Based at Cardiff, Wales, Nero began operations with the Army's Cross Channel Service, transporting coal from English ports to France until 25 February 1919, subject to German submarine attacks and the hazardous English Channel weather. She then sailed for Norfolk, arriving on 17 March. After unloading, the collier proceeded to New York on 22 April, and then cruised the east coast for the next month, carrying cargo to New England and Middle Atlantic ports until arriving Charlestown on 22 May for extensive overhaul. There she remained for over a year, undergoing complete repair and alteration. On 14 August 1920, she sailed to Hampton Roads to load cargo and then steamed to the Caribbean to coal U.S. naval vessels at Guantanamo Bay and Santo Domingo, returning to Norfolk on 28 September.

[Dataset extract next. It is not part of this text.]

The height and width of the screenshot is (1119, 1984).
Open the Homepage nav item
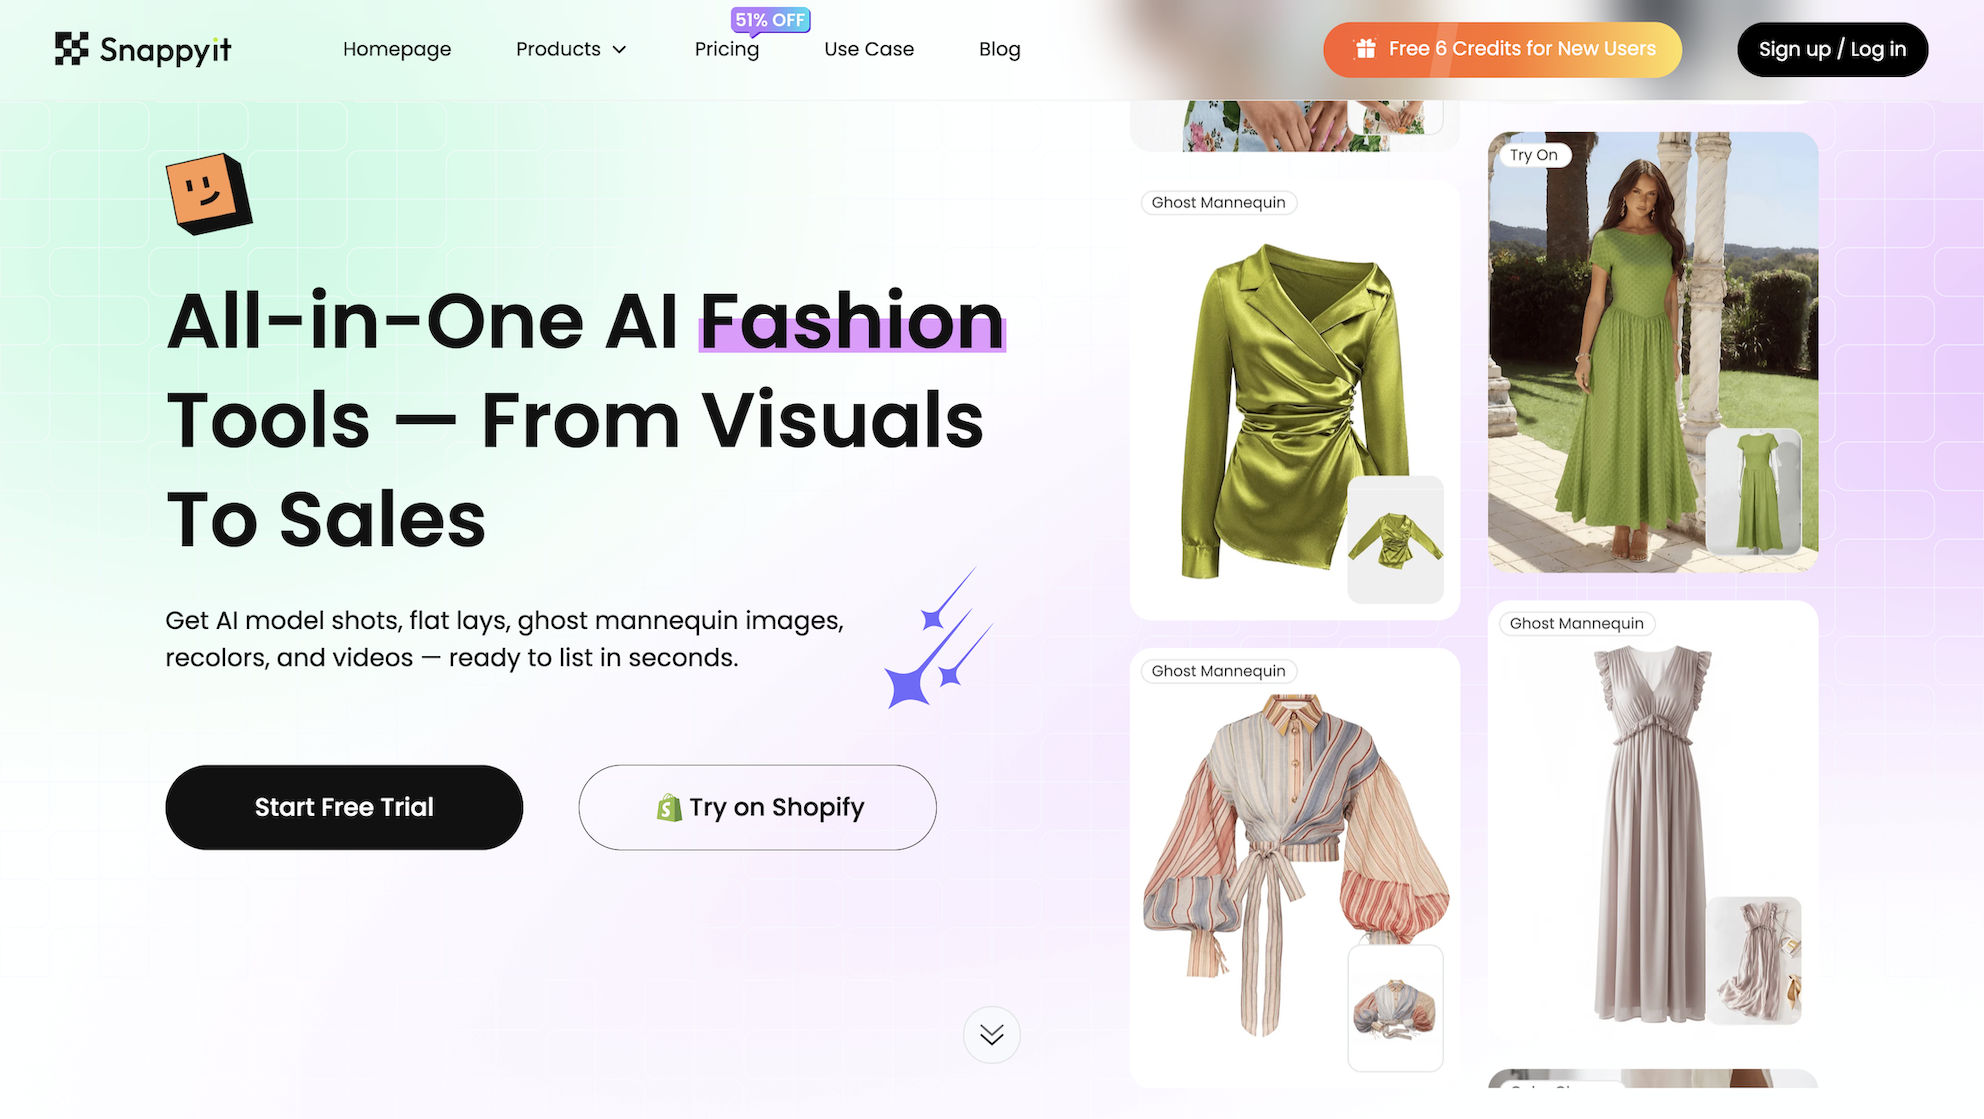[x=397, y=49]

Nero departed Norfolk for the last time on 5 December 1920 to return to the Pacific and her homeport of San Francisco. Proceeding by way of the Panama Canal, the veteran collier arrived Mare Island on 7 February 1921. She departed on her last voyage the next day, steaming first to Pearl Harbor and then to Tutuila. On her return to Pearl Harbor, she was called to aid Colonel and Mrs. Meng, who were living on the remote, uninhabited Palmyra Atoll, manning a copra plantation. The couple's supplies had nearly run out, and they were in desperate need of food and clothing to continue their work. Nero stopped and gave assistance, before returning (by way of Pearl Harbor) to San Francisco, on 6 June 1921.

Nero decommissioned on 12 September 1921. In February 1922, Nero was sold for scrap to Philip C. Lowry of San Francisco, California, for $10,125.